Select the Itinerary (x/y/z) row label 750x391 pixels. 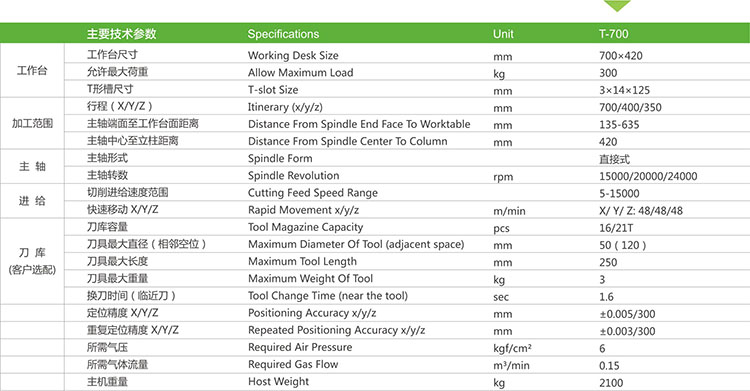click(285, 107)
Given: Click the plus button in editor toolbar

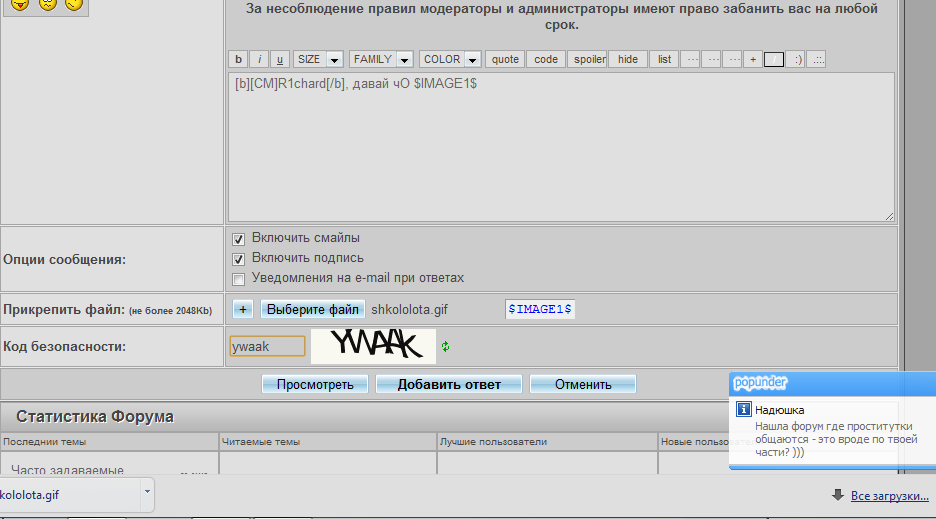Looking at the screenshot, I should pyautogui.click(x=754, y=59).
--
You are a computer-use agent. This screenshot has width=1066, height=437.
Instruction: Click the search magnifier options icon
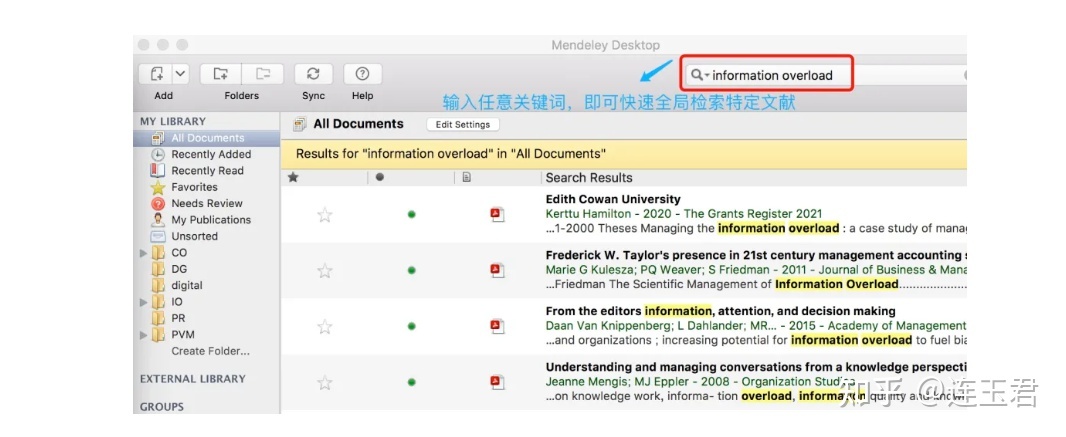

▸ **Work order**:
When you reach the line in the material above that holds "You are a computer-use", begin reproducing lines exactly, and stop after the line that holds "Instruction: Click the".

▸ **Your response**:
You are a computer-use agent. This screenshot has width=1066, height=437.
Instruction: Click the search magnifier options icon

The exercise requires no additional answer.